** What is expected **
Take the line containing "Open the What's this? link" through the last line of the data and retype those lines exactly. Pictures do not belong in the copy.

Source data:
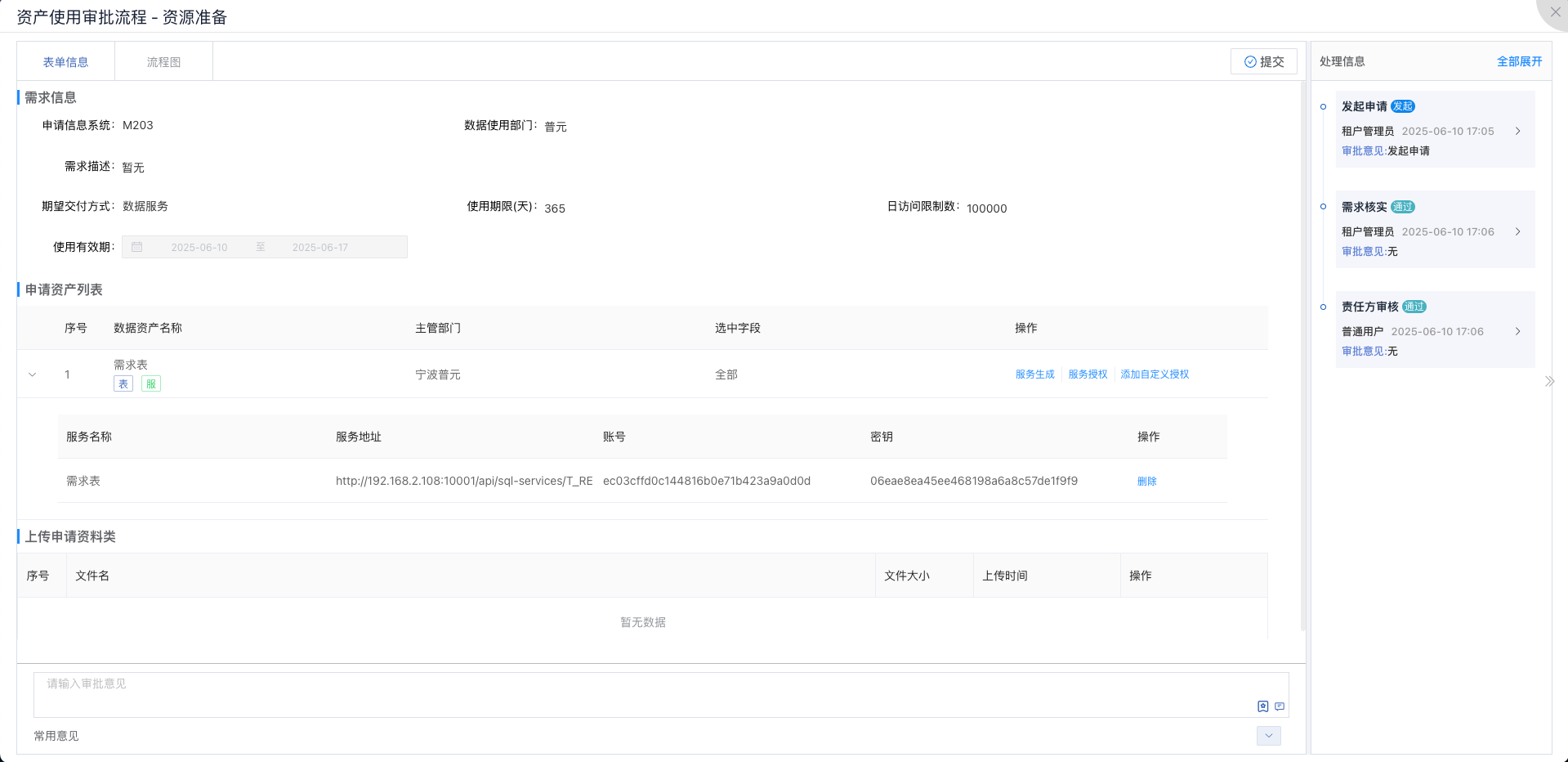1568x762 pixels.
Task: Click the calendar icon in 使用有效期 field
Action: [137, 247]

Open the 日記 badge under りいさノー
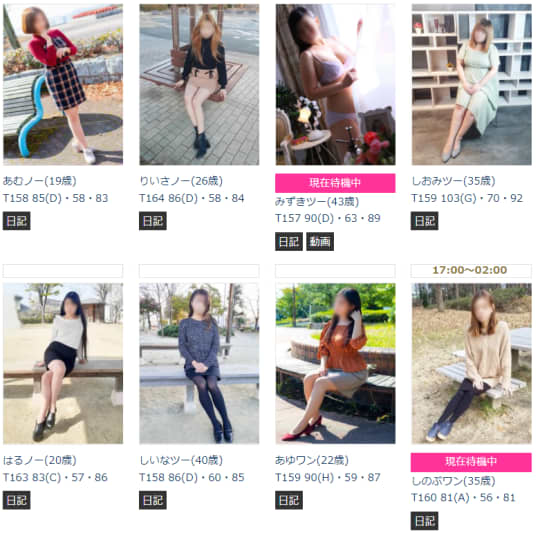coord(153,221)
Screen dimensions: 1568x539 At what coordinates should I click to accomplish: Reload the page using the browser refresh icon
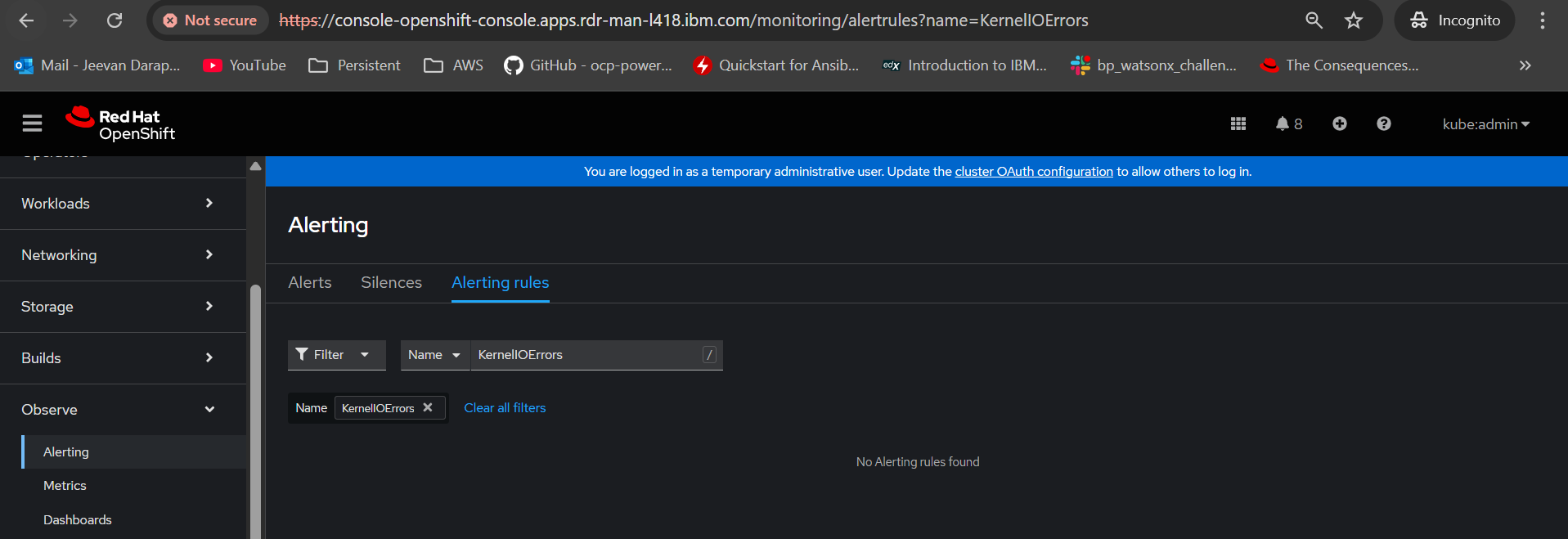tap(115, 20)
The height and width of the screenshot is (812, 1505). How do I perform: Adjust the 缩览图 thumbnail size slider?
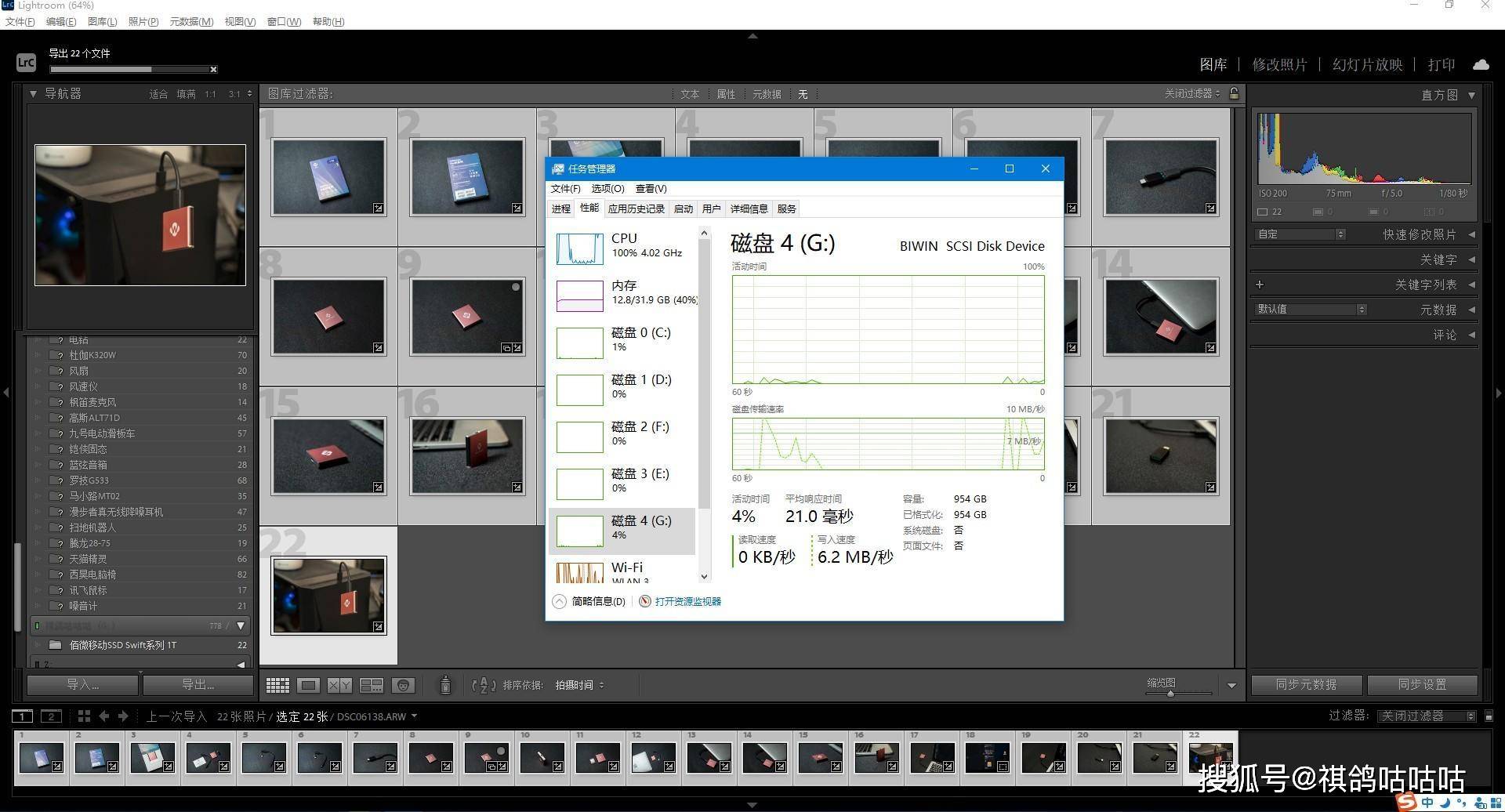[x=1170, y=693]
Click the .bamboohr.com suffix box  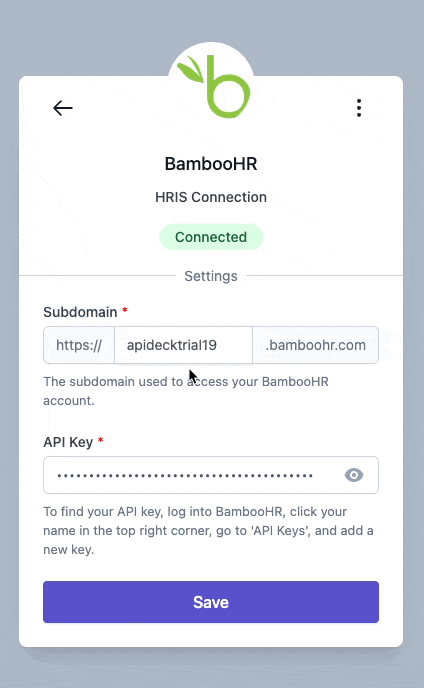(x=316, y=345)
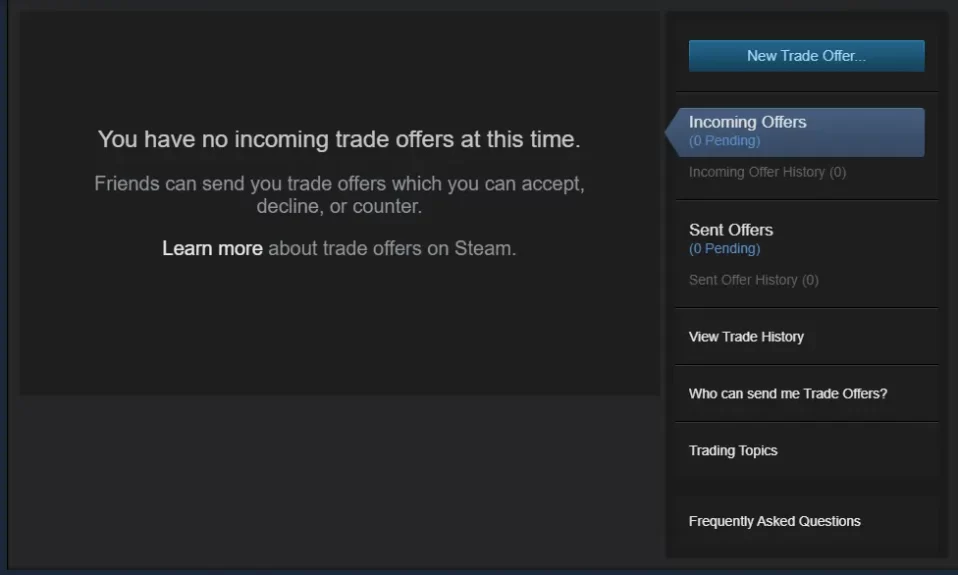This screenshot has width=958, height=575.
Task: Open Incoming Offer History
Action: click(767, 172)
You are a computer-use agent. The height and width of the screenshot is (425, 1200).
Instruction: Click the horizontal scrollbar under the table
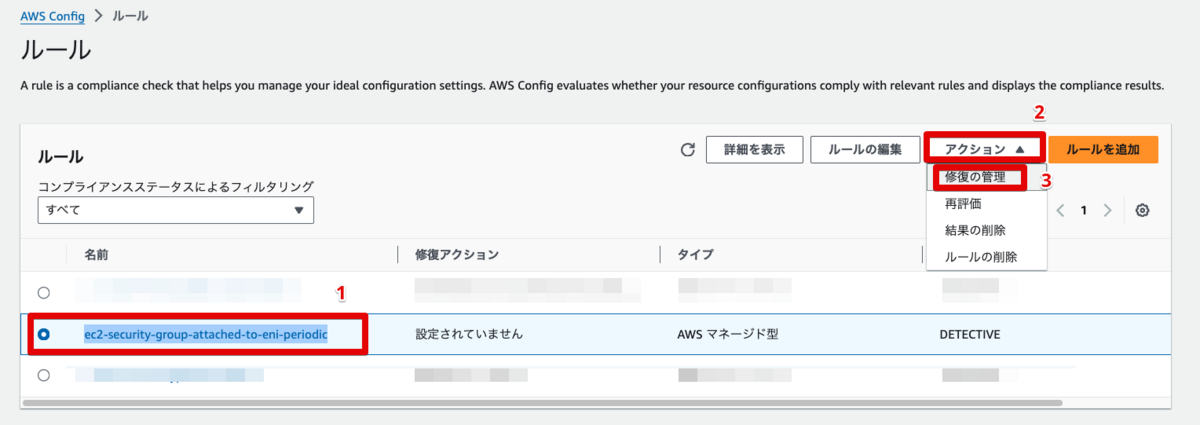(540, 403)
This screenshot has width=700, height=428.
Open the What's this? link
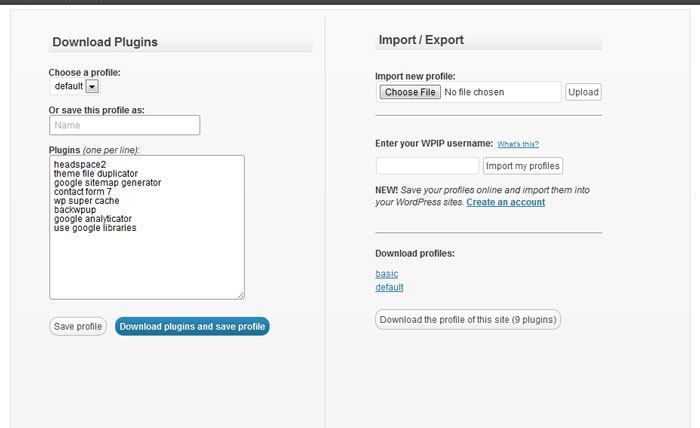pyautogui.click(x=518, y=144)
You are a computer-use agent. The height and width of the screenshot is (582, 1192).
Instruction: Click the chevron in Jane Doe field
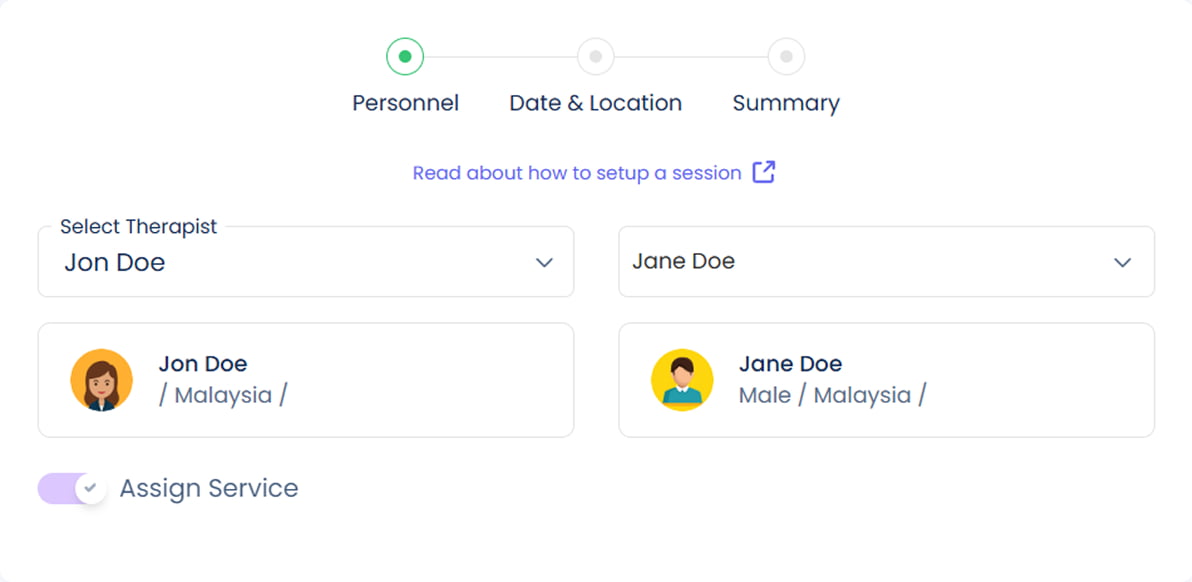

** Worked solution **
Open the What's this? link
pyautogui.click(x=518, y=144)
You are a computer-use agent. The height and width of the screenshot is (582, 1192).
Instruction: Click the chevron in Jane Doe field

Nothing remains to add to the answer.